• **Instructions for the task**
Using the data that follows, state the number of lines holding the word "ribbon", and give no other output.

___ Provided entries ___

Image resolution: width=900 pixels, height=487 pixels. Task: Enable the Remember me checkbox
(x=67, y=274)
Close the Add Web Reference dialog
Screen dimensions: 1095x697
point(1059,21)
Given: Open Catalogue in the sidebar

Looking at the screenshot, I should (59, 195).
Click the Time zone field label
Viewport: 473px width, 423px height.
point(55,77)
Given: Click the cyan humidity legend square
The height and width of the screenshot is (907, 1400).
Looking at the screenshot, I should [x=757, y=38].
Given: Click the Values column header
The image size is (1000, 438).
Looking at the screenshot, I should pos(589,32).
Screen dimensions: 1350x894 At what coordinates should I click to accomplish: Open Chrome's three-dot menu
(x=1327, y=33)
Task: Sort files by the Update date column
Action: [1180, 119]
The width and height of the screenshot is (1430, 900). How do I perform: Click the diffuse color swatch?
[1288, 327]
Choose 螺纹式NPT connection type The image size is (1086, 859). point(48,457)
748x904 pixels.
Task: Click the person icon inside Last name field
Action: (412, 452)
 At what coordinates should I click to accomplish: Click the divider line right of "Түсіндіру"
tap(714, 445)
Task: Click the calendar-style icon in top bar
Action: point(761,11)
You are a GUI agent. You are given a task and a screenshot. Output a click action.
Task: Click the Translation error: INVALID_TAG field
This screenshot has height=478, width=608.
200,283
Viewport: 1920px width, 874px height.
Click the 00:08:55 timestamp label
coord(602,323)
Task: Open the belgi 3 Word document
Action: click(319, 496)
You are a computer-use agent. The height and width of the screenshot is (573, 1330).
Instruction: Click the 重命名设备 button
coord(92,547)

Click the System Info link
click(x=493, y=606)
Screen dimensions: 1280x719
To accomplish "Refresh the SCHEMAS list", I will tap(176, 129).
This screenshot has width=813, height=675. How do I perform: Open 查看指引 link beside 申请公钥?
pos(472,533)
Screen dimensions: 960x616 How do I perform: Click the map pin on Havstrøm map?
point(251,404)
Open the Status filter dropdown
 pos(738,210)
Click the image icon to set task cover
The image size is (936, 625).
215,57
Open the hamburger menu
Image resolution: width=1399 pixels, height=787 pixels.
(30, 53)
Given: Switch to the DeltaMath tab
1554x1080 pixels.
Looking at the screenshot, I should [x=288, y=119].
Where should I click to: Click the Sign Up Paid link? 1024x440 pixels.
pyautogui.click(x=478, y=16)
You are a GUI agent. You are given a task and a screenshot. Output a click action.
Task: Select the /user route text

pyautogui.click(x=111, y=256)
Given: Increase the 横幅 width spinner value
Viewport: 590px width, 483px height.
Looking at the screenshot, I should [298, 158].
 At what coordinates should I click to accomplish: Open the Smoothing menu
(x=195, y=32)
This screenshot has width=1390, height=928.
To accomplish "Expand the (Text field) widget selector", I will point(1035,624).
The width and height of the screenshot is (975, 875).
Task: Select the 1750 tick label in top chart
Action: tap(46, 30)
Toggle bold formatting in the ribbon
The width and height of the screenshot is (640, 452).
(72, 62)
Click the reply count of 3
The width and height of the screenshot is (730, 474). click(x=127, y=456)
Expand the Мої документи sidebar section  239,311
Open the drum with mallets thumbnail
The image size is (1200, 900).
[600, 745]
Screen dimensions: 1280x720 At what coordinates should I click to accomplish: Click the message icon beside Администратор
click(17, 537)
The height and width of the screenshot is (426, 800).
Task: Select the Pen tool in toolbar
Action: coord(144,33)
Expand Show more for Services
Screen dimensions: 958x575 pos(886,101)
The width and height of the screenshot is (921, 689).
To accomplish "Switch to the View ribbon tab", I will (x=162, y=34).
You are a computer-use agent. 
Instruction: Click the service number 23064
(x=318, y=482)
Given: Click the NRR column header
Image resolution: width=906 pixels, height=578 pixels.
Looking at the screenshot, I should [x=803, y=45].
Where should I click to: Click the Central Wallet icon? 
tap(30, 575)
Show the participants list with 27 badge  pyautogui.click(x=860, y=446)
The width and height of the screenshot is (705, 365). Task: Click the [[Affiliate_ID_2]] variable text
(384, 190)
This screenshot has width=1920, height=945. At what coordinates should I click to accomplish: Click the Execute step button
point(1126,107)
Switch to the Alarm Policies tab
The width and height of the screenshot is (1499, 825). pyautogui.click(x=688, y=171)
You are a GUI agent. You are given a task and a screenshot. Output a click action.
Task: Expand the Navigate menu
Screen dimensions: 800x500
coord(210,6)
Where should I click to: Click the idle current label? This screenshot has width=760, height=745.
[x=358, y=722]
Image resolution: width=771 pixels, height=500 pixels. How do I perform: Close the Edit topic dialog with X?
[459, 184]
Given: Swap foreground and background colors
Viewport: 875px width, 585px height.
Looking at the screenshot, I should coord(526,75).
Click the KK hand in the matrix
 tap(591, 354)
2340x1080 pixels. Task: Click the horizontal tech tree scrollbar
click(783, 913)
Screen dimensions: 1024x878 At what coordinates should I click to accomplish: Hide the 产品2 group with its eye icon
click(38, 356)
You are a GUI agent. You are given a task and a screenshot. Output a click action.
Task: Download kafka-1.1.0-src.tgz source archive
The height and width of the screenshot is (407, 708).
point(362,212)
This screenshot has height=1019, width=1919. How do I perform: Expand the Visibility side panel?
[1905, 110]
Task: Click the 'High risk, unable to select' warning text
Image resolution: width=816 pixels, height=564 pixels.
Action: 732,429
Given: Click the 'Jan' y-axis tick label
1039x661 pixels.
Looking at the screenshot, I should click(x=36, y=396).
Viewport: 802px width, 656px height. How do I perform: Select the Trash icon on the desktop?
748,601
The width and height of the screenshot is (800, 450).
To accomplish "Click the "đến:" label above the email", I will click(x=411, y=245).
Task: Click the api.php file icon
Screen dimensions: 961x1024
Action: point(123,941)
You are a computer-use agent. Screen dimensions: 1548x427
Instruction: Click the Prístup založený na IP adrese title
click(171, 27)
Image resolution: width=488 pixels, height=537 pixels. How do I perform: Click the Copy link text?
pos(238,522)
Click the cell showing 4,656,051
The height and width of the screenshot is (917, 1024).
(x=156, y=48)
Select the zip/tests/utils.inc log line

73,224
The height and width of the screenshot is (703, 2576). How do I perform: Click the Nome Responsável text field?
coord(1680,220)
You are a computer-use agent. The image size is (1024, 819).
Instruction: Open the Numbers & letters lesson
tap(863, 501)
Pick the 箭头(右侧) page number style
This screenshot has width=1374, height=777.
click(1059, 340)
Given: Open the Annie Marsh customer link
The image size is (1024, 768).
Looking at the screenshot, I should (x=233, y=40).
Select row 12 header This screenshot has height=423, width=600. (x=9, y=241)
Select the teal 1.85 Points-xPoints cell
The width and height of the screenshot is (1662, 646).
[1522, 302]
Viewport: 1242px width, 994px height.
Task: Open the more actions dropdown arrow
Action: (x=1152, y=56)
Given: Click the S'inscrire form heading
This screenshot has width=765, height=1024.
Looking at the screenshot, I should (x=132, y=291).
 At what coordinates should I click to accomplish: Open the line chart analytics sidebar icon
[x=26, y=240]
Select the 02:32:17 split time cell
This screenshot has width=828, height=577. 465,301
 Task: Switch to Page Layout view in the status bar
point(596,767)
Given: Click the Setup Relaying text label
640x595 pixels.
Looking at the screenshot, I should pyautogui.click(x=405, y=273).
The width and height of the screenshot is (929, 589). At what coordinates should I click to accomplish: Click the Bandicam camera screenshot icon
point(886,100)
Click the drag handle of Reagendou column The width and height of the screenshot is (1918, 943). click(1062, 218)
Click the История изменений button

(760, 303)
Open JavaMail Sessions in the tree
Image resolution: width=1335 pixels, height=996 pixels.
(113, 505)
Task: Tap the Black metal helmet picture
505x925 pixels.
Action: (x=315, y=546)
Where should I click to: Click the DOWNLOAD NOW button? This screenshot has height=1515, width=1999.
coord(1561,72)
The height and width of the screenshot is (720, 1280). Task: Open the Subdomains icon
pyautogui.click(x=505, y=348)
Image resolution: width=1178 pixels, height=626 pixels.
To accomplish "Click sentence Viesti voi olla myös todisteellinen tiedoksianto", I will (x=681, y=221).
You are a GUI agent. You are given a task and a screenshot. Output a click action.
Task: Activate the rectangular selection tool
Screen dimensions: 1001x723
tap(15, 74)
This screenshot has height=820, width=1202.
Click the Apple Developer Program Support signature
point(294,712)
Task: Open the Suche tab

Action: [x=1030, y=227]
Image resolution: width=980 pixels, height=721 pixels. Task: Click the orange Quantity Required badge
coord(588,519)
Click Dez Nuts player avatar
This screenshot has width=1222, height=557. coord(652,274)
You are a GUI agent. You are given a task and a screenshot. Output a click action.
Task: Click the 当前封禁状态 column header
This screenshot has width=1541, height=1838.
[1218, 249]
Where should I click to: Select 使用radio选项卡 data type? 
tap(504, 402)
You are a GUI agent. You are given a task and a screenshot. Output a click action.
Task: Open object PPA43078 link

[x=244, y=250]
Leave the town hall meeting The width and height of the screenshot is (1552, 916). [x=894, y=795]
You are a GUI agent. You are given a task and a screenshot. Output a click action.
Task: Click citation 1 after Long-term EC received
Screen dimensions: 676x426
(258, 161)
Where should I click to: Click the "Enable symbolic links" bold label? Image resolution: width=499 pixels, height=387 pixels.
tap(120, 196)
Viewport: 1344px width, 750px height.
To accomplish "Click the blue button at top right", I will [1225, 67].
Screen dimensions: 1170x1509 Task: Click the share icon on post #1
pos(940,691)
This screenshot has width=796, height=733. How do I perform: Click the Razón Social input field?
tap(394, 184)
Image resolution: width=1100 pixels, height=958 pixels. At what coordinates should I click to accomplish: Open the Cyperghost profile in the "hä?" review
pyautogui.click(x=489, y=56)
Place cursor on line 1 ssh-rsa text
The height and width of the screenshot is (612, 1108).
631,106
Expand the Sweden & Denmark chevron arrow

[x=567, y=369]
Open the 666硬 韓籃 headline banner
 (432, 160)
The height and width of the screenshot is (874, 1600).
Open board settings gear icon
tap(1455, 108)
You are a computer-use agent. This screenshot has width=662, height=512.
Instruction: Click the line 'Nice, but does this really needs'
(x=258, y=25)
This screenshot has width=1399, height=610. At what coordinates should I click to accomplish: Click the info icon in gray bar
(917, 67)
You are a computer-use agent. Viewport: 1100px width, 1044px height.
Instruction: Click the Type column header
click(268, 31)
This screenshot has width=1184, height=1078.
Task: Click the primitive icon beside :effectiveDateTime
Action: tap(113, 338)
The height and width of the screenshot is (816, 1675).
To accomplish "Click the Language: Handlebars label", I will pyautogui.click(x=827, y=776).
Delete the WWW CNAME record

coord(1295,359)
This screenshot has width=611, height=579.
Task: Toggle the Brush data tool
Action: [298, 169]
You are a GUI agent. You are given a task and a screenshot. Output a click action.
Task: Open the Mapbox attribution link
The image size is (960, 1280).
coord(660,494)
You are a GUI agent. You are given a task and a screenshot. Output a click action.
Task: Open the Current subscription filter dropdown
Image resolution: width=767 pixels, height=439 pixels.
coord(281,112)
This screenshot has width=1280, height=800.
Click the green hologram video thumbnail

___

• **Task solution**
2